- Opening Delimiter -
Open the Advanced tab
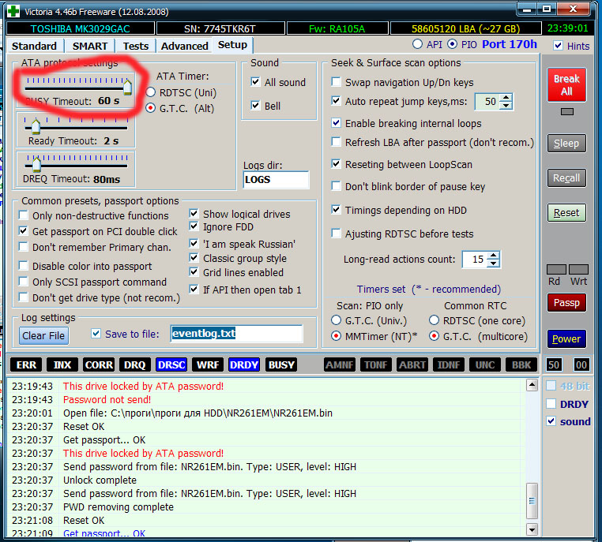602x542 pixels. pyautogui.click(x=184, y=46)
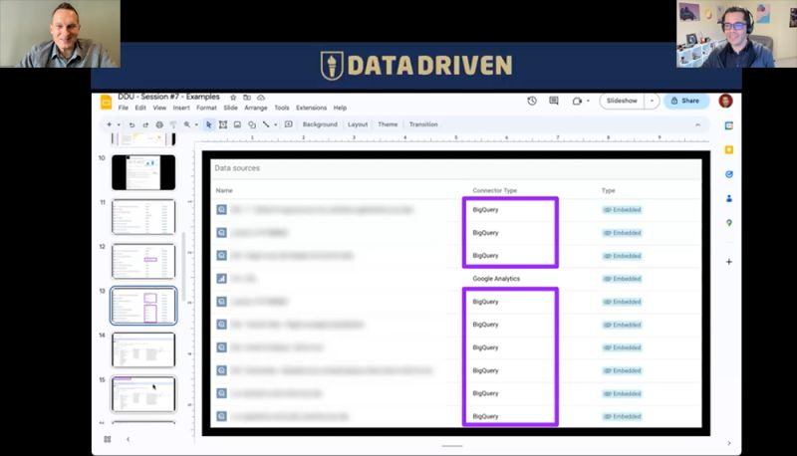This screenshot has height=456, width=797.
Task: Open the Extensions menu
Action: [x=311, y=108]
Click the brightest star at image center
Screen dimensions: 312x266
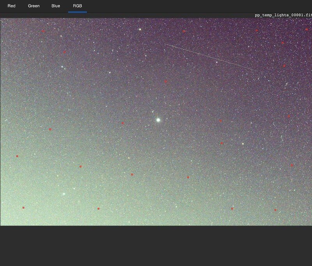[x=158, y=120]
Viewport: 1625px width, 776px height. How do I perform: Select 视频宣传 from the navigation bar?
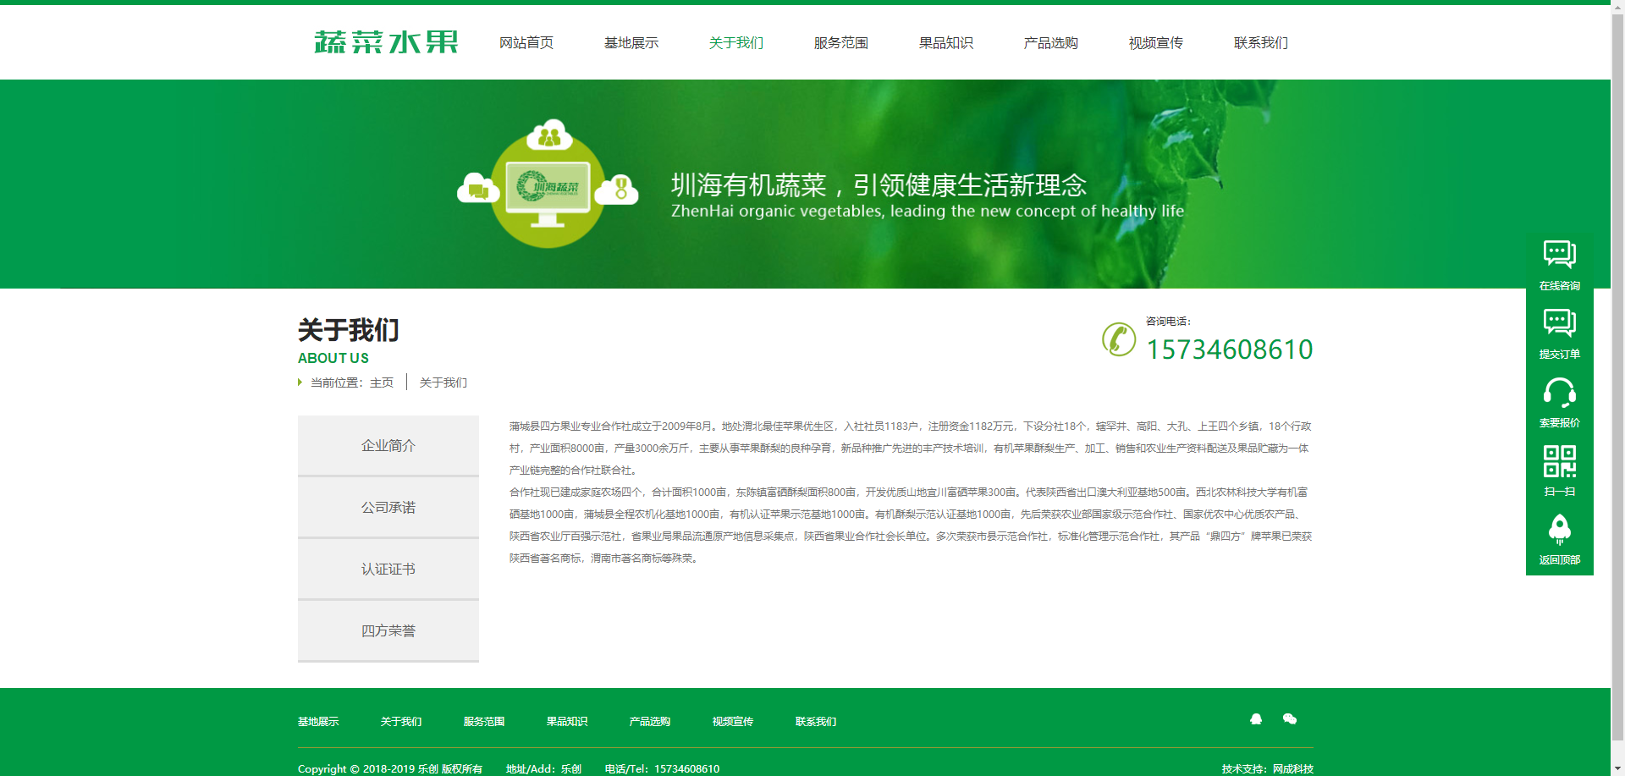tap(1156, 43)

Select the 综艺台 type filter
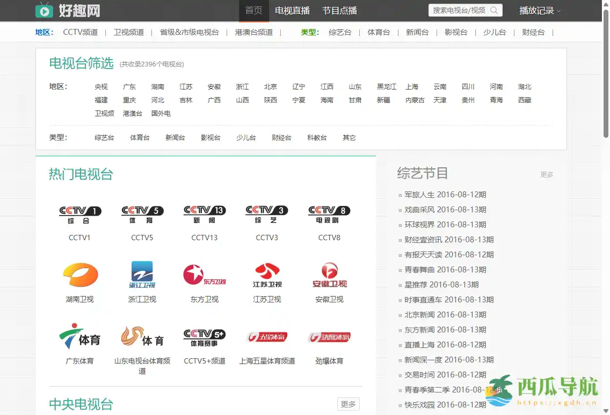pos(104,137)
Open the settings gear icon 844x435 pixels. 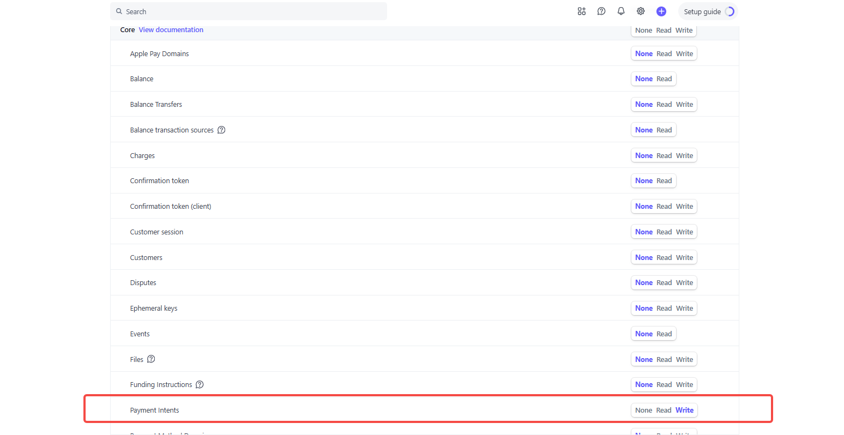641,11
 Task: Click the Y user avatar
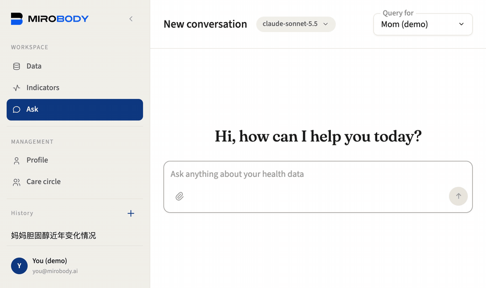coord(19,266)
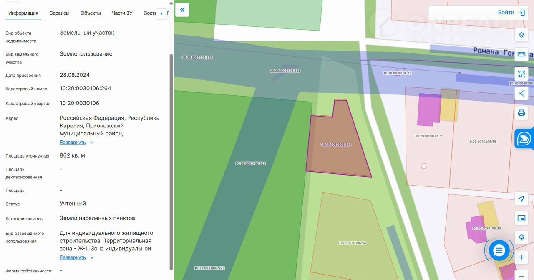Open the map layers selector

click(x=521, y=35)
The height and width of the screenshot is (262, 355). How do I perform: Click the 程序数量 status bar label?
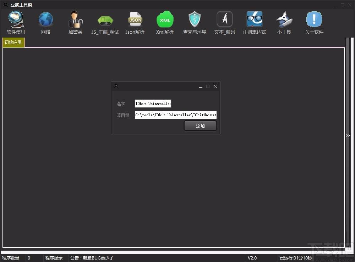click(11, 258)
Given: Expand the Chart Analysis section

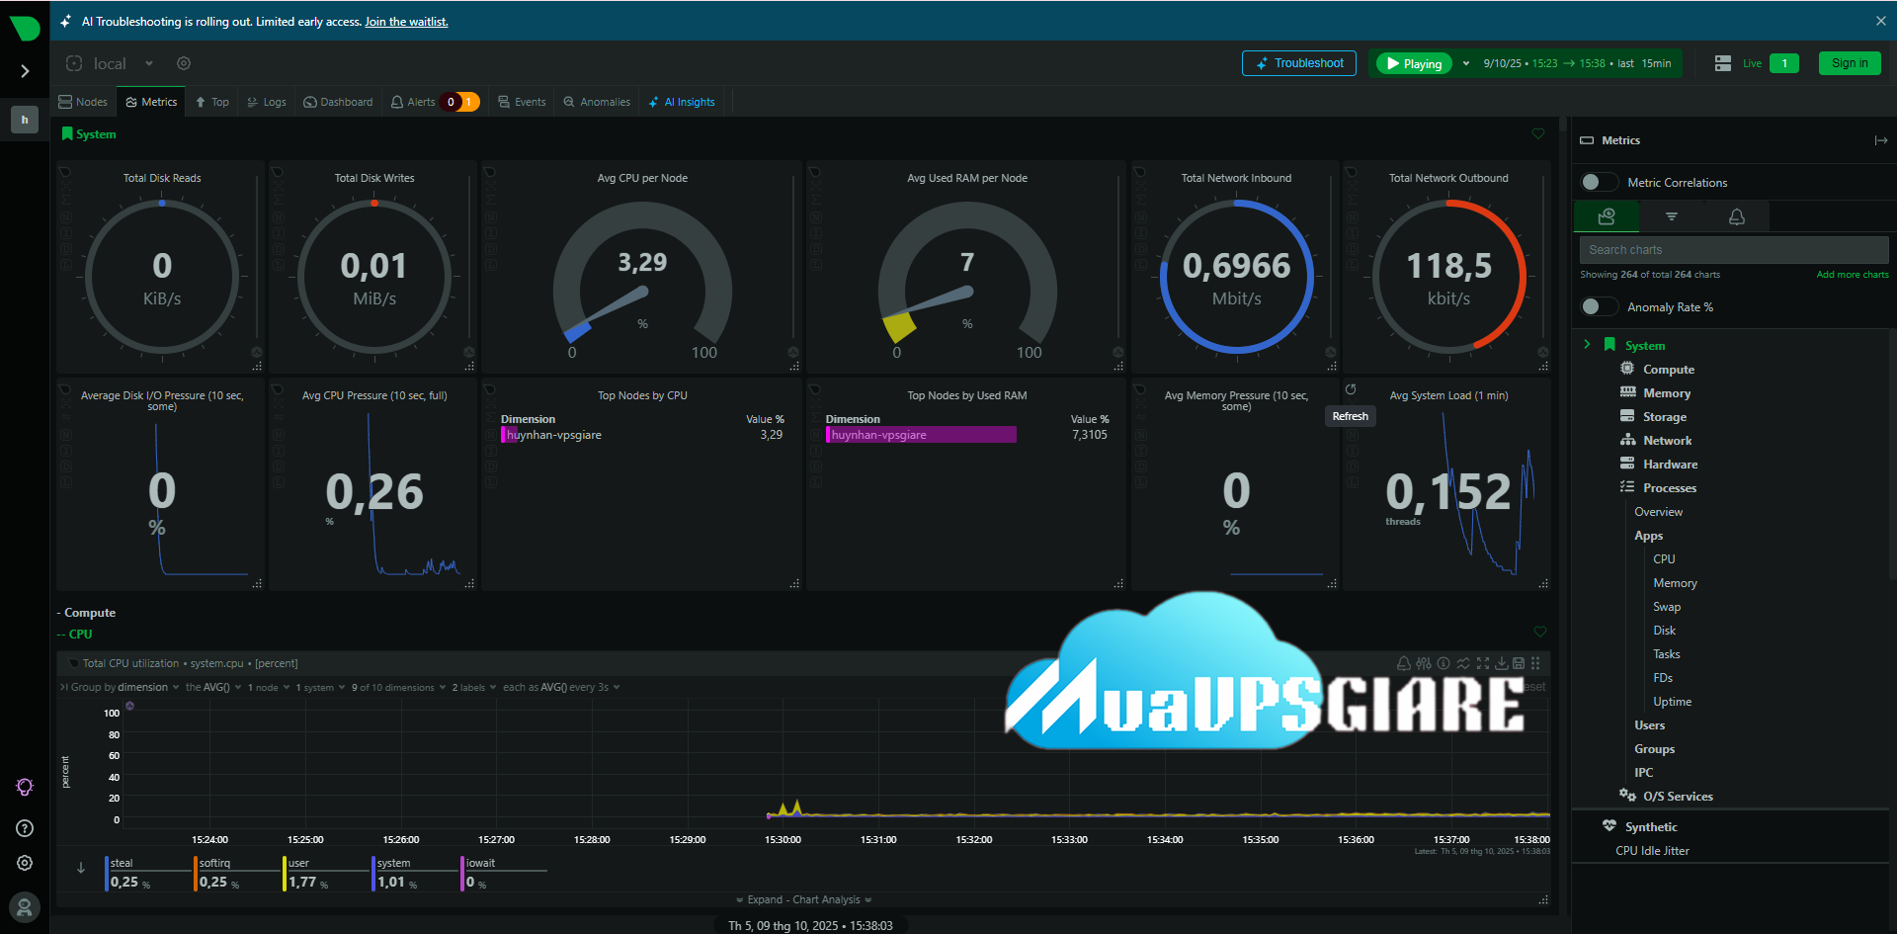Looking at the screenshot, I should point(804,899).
- Closing Delimiter -
▸ Exercise objective
Retype exactly, and only, the lines from the one containing "Task: Click the Y user avatar" through the end of the records above. Pictures stay out of the copy.

▸ Finished task
 Task: Click the Y user avatar
coord(19,266)
Open the map layers selector

click(x=521, y=35)
The height and width of the screenshot is (262, 355). How do I perform: Click the 程序数量 status bar label?
click(11, 258)
Given: Expand the Chart Analysis section

Looking at the screenshot, I should point(804,899).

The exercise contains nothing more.